Records from a pointing dataset
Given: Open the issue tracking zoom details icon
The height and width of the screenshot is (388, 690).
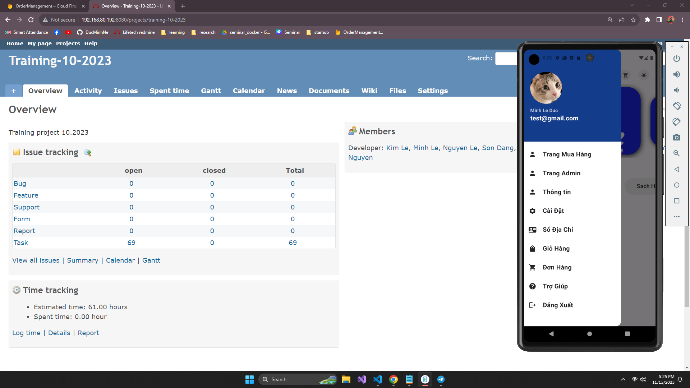Looking at the screenshot, I should point(87,153).
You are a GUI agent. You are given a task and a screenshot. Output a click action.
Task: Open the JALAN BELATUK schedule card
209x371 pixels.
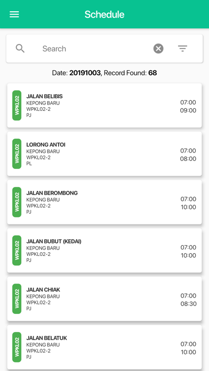click(x=105, y=347)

• [EXERCISE AIM]
Reproduce the listing above line for line, leaving out the pictures.

• [RESPONSE FOR THIS EXERCISE]
Given: Open the issue tracking zoom details icon
The height and width of the screenshot is (388, 690).
Looking at the screenshot, I should point(87,153).
You are a GUI agent. You are given a task and a screenshot. Output a click action.
Task: Open the JALAN BELATUK schedule card
209x371 pixels.
click(x=105, y=347)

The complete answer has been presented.